Sen. John Kerry’s fusillade of attacks on President Bush’s handling of Iraq has played well with the Democrat’s antiwar political base and contributors, but his reluctance to reveal an alternative to the administration’s war strategy is fueling criticism among national security analysts.
“I haven’t the faintest idea what his prescriptions in Iraq would be. Some people may, but I don’t,” said Helmut Sonnenfeldt, a national security scholar at the liberal Brookings Institution and a former State Department and National Security Council adviser.
“At some point, he is going to have to get serious if he is going to be taken seriously about how he would actually deal with the issue in a way that he as a patriotic American can support it. But he hasn’t done that,” Mr. Sonnenfeldt said. “At the moment, it’s all attack and all name-calling and trying to take advantage of whatever uneasiness there is in the American electorate.”
Even some of the backers of the presumptive Democratic presidential nominee acknowledge that they are uneasy about the negative nature of the Massachusetts senator’s attacks on the administration’s war policies. They would like Mr. Kerry to deal with the larger strategic issues at stake in Iraq and define his plan for protecting the United States from terrorists.
“He has said there is no easy way out and resisted the temptation to say ‘cut and run,’” said Michael O’Hanlon, a Kerry campaign supporter and a senior foreign-policy fellow at Brookings.
“But I do agree that Kerry could be a little more constructive and a little less negative in his tone,” Mr. O’Hanlon said. “I would like to see Kerry talk about how we can win the war in Iraq in a broader way, how we can win the hearts and minds of the Iraqi people. I’d like him to be more visionary.”
Sensing that Mr. Kerry finally was coming under fire for failure to detail his approach to the war, the Bush campaign is stepping up attacks on the senator’s reluctance to say what he would do if elected president.
“Instead of showing the world and the enemies of freedom that America stands firmly behind the effort in Iraq, and is committed to victory, Kerry has made the political calculation to rail against the war on terror at every stop on the campaign trail without offering any credible alternative. Kerry has no plan for the war on terror, just personal political attacks,” said Nicolle Devenish, the Bush campaign’s chief spokesman.
It is not just in the foreign-policy community and the Bush campaign that Mr. Kerry is encountering criticism for being all attack and no alternatives.

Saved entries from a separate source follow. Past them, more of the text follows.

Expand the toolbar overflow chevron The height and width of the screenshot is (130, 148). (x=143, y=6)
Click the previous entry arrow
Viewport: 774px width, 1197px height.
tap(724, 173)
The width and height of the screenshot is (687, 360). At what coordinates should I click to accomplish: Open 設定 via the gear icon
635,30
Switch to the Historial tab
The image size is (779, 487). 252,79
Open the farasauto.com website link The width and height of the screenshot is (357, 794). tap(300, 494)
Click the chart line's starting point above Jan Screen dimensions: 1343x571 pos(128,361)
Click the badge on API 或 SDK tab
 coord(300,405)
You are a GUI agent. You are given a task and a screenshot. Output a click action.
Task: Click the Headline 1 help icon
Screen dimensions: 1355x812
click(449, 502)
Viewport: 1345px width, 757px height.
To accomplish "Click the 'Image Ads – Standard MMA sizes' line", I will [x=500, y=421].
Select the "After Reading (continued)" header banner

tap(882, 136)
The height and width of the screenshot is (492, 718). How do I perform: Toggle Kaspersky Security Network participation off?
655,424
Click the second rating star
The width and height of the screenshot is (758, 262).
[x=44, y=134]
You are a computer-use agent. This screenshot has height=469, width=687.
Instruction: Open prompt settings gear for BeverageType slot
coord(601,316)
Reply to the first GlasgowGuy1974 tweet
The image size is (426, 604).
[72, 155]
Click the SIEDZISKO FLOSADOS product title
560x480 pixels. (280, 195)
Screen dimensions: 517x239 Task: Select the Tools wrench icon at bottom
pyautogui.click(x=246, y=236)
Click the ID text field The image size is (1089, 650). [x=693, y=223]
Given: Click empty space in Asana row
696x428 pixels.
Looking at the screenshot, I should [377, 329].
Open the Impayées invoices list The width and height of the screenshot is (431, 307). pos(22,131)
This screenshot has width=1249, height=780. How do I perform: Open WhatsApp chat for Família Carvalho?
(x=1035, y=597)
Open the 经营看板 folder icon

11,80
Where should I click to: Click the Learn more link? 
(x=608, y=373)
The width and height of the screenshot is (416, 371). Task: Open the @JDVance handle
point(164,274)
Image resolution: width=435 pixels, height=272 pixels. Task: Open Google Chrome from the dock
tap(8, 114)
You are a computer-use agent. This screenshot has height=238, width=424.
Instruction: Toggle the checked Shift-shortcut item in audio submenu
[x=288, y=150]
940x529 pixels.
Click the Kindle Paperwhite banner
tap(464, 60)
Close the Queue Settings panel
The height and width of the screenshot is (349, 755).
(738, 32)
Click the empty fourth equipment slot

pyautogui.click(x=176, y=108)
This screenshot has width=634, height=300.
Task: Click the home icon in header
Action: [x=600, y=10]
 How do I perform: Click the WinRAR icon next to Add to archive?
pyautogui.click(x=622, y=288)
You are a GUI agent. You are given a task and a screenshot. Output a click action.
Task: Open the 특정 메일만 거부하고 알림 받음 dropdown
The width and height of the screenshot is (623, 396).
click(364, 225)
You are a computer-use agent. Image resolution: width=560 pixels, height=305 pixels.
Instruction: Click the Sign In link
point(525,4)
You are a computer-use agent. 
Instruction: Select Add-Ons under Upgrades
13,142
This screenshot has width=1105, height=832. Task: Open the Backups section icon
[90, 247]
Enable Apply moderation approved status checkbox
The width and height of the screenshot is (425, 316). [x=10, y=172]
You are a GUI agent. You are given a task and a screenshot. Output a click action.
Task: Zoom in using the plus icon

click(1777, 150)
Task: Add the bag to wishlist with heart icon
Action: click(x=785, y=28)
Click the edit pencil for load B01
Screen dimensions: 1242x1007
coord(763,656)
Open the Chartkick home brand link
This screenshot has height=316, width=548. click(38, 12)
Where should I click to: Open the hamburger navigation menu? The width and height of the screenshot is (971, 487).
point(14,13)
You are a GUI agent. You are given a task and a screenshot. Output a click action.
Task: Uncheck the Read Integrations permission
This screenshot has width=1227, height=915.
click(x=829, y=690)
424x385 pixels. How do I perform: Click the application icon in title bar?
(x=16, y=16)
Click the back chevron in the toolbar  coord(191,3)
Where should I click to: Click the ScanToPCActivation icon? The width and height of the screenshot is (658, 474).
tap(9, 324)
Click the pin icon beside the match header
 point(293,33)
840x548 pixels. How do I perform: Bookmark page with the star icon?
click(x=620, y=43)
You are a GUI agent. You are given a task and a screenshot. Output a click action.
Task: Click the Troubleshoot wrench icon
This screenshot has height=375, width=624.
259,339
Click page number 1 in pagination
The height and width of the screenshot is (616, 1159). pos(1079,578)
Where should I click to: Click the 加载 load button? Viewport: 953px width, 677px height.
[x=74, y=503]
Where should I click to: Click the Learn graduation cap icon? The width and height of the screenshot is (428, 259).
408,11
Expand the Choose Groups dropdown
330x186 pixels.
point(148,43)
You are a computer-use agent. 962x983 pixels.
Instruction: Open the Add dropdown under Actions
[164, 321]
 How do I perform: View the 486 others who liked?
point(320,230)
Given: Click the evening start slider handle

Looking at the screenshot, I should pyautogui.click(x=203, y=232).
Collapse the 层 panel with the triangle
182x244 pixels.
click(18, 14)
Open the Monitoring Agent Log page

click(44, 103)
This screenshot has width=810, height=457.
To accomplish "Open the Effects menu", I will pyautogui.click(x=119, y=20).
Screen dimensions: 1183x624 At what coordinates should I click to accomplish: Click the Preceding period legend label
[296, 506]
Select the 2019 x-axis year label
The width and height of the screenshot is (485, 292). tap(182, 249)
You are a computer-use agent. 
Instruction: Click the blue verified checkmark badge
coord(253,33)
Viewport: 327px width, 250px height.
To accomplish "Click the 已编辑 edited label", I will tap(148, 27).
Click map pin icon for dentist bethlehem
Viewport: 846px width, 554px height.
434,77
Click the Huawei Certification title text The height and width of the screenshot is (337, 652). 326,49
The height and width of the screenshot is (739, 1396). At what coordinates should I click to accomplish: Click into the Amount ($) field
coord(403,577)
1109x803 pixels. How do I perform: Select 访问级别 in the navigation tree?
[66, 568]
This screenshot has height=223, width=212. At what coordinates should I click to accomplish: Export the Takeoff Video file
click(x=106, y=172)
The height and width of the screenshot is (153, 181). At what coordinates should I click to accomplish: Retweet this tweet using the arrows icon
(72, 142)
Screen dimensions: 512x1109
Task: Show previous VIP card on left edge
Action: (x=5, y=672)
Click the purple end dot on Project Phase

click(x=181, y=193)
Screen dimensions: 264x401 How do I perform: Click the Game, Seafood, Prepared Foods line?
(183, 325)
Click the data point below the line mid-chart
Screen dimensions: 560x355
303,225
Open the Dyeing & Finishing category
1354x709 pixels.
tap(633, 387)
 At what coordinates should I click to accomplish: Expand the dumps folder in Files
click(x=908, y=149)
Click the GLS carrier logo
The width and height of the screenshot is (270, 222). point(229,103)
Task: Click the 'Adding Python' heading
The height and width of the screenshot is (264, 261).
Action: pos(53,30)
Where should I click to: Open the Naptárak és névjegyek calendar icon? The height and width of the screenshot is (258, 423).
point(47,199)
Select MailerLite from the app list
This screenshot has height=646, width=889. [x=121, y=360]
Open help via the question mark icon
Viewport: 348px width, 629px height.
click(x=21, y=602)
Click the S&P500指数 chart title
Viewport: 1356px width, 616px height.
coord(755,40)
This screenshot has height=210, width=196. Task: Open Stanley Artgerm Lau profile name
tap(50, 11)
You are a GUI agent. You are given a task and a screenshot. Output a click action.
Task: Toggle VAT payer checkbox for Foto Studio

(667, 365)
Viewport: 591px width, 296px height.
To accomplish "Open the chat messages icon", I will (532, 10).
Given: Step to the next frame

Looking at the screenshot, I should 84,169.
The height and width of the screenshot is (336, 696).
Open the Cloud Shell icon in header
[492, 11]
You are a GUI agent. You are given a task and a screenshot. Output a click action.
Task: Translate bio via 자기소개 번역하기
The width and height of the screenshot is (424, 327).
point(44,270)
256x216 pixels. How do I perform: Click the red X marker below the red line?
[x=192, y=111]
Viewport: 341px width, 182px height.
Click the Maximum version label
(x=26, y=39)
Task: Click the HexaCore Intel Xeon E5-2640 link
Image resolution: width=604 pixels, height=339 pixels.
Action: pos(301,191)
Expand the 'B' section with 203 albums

Some of the national news media also have begun to criticize him on the war.
“It was clear this week [Kerry] had no alternative plan for pacifying Iraq, beyond a vague notion that other nations should help out,” the Los Angeles Times reported Thursday.
Kerry campaign advisers have been privately divided on what his strategy on Iraq should be with the situation there appearing to be going badly for the president. Some say Mr. Kerry does not need to be much more specific about what he would do at a time when the administration’s policies are failing to pacify the country in preparation for the June 30 deadline when the United States will hand over administrative authority to a provisional Iraqi council.
Other advisers think that Mr. Kerry must do more than just attack Mr. Bush’s policies, because that makes him look like a radical antiwar critic who does not have an idea on how to defeat the insurgents and ultimately bring peace and democracy to Iraq.
But Mr. Kerry’s attacks on the war do not appear to have hurt Mr. Bush. An Ipsos-Public Affairs poll of 1,001 adults, including 758 registered voters, released Friday by the Associated Press, showed that 51 percent approve of the president’s handling of the war on terrorism.
A National Annenberg Election Survey also reported Friday that “Americans consider President Bush steadier, a stronger leader, more likeable and less likely to bow to political pressure than Senator Kerry.”